Anche l’organizzazione israeliana B’tselem aveva recentemente pubblicato uno studio che giunge alle stesse conclusioni di Hrw: tra il Mediterraneo e il fiume Giordano esiste un unico regime di supremazia ebraica. Andando indietro negli anni, a marzo 2017, è stata l’agenzia Onu Escwa a definire decenni di politiche discriminatorie, arresti arbitrari, repressione, espulsioni, restrizioni e costruzione degli insediamenti come un “regime di apartheid imposto sul popolo palestinese nella sua interezza”.


Anche personaggi politici come Jimmy Carter, 39° presidente Usa, e Ehud Barak, ex premier israeliano, guardavano con preoccupazione quanto accadeva in Palestina. Quando undici anni fa era alla guida del ministero della difesa, Barak ammonì che in assenza di un accordo con i palestinesi l’apartheid si sarebbe fatto largo in Israele, aspetto ribadito nel 2017. In precedenza, nel 2006, l’ex presidente Carter suscitò scalpore con il suo “Palestine: Peace Not Apartheid”.

Inserendosi in questo processo di riconoscimento discorsivo dall’importanza tutt’altro che simbolica, il report di Hrw è stato pubblicato in una data importante, il 27 aprile, ovvero il Freedom Day sudafricano, anniversario della liberazione. Molti attivisti – tra cui alcuni direttamente coinvolti nella lotta di liberazione sudafricana – hanno da tempo riconosciuto nelle politiche di Israele il crimine di apartheid.

Tra dominio e annessione

I palestinesi però sono ancora lontani dalla loro liberazione, schiacciati dall’estrema destra in Israele e non certo facilitati dall’Autorità nazionale palestinese che appare più interessata a proteggere status e privilegi che promuovere la causa palestinese, come dimostra la decisione di rimandare (ancora una volta) le elezioni.

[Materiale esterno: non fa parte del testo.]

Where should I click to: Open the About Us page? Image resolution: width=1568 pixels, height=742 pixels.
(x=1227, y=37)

Tuttavia, è sbagliato parlare di status quo poiché l’occupazione avanza. Dal 2009, sono 7.585 le strutture palestinesi demolite da Israele, la maggior parte in località palestinesi (Area C) che Israele vorrebbe annettere unilateralmente. Tra queste, 1.355 erano state realizzate mediante finanziamenti della comunità internazionale (perlopiù provenienti dall’Unione europea).

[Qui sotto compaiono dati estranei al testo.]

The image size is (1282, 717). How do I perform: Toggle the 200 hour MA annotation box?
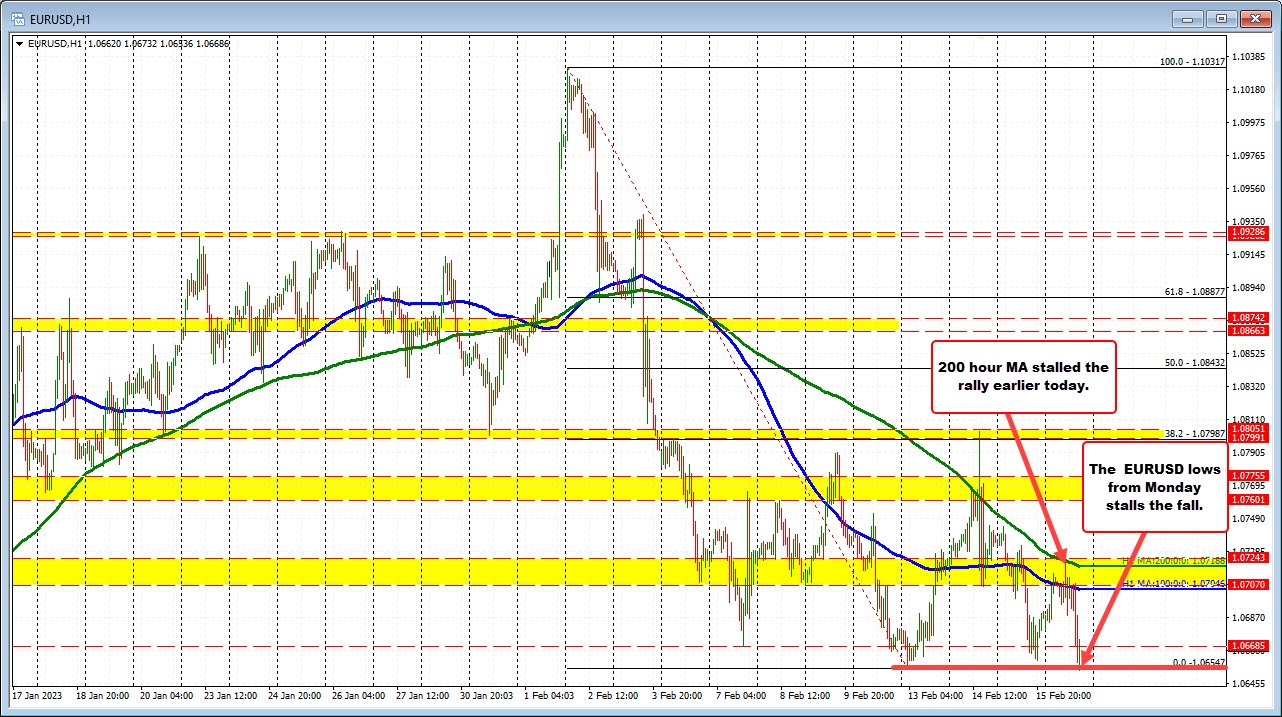coord(1023,377)
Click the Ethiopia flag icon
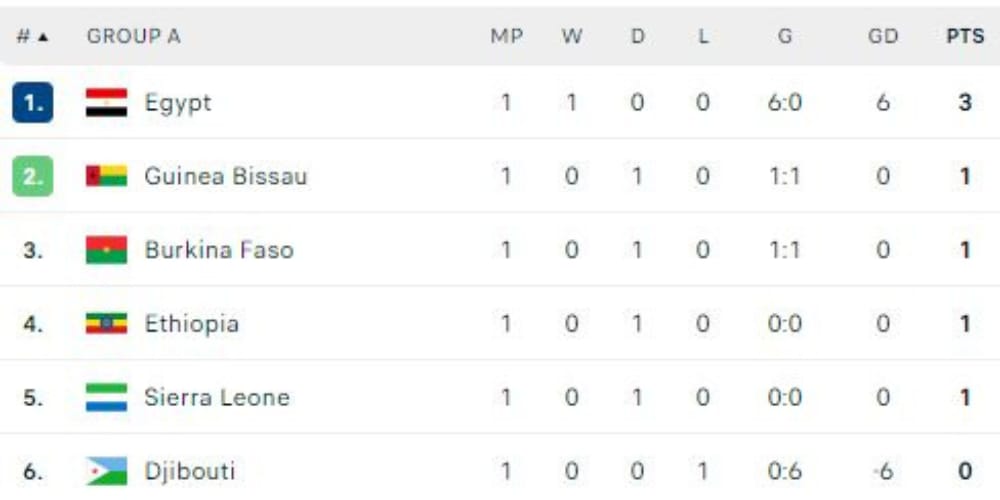The width and height of the screenshot is (1000, 500). coord(107,323)
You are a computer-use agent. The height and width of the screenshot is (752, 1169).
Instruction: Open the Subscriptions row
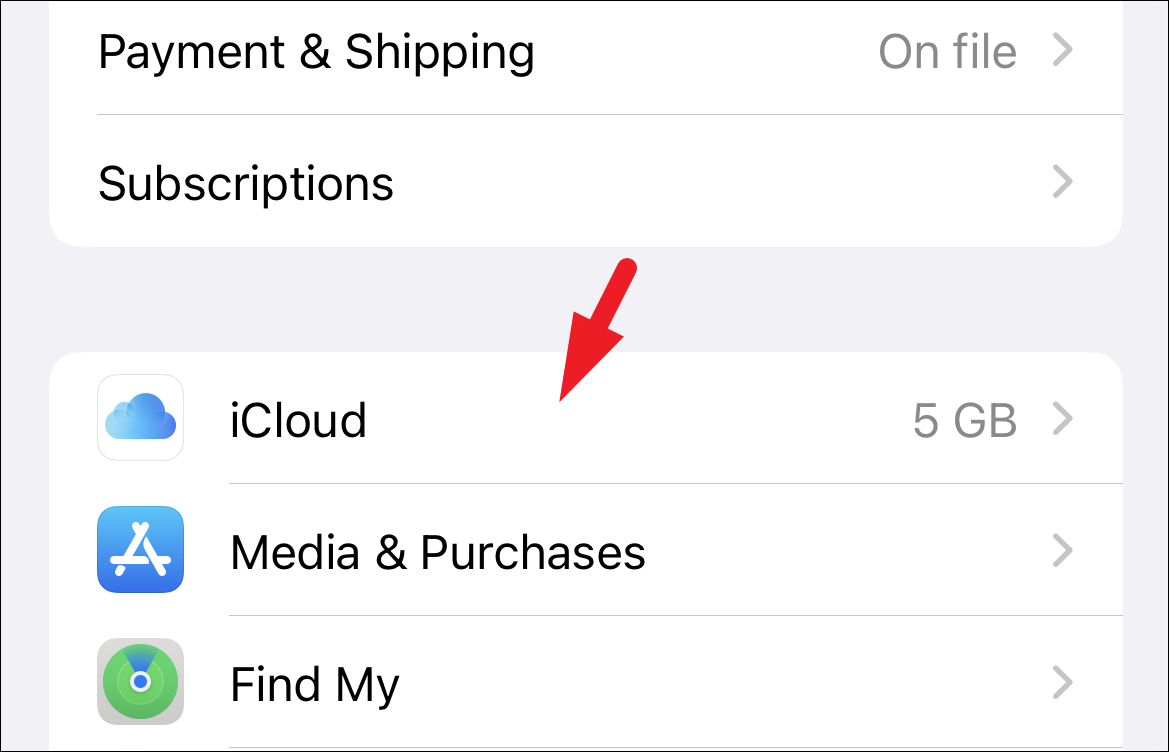pos(586,181)
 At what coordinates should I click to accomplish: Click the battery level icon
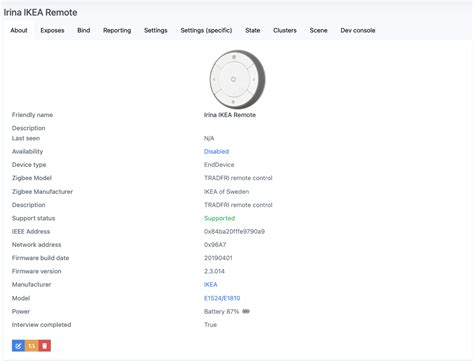pyautogui.click(x=246, y=311)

Strutture demolite da Israele tra 2009 e 2021

Oltre alle demolizioni, continua la costruzione degli insediamenti

Nel 2020 sono iniziati lavori per 2.433 unità abitative nelle colonie, mentre sono 11 i nuovi insediamenti agricoli che Israele stesso definisce illegali, stabiliti in porzioni di territorio occupato riservate ad un futuro stato palestinese.

Ad oggi, preoccupa in particolare la situazione di Gerusalemme, con i quartieri di Silwan e Sheikh Jarrah che circondano la città vecchia presi particolarmente di mira dal processo di ebraizzazione della Città Santa. Parte di ciò è la recente marcia dell’estrema destra israeliana che al grido di “morte agli arabi”, si è poi scontrata con i residenti arabi della città.

La comunità internazionale

È in un simile contesto di normalizzazione della violenza che il report di Human Rights Watch rappresenta un punto di partenza e non certo di arrivo perché si vada verso la responsabilizzazione di tutti gli attori coinvolti. A tal proposito, lo scorso 5 febbraio, la Corte penale internazionale (Cpi) ha confermato che investigherà crimini di guerra perpetrati nei territori occupati, notizia ufficializzata il 5 marzo, nonostante le proteste di Tel Aviv, Londra, Washington e Berlino.

L’indagine – che considererà le azioni di entrambi le parti in conflitto – rappresenta un passo storico non solo per palestinesi e israeliani, ma per l’intera comunità internazionale, in particolare l’Ue e gli Stati Uniti, paralizzati nella contraddizione tra i propri valori fondamentali e l’incapacità di prendere una posizione chiara a sostegno del diritto internazionale in Palestina.

È in questo contesto che l’Ue dovrebbe sostenere non solo la Cpi ma anche l’agenzia per i rifugiati palestinesi (Unrwa), proteggendo l’organizzazione dai costanti attacchi e accuse infondate. Adesso è il momento di tradurre l’attenzione di numerose realtà della società civile in un impegno politico concreto che possa facilitare, o quantomeno non ostacolare, la lotta dei palestinesi per i propri diritti di cittadinanza e al contempo riconfermare il ruolo imprescindibile del diritto internazionale in questo e altri conflitti.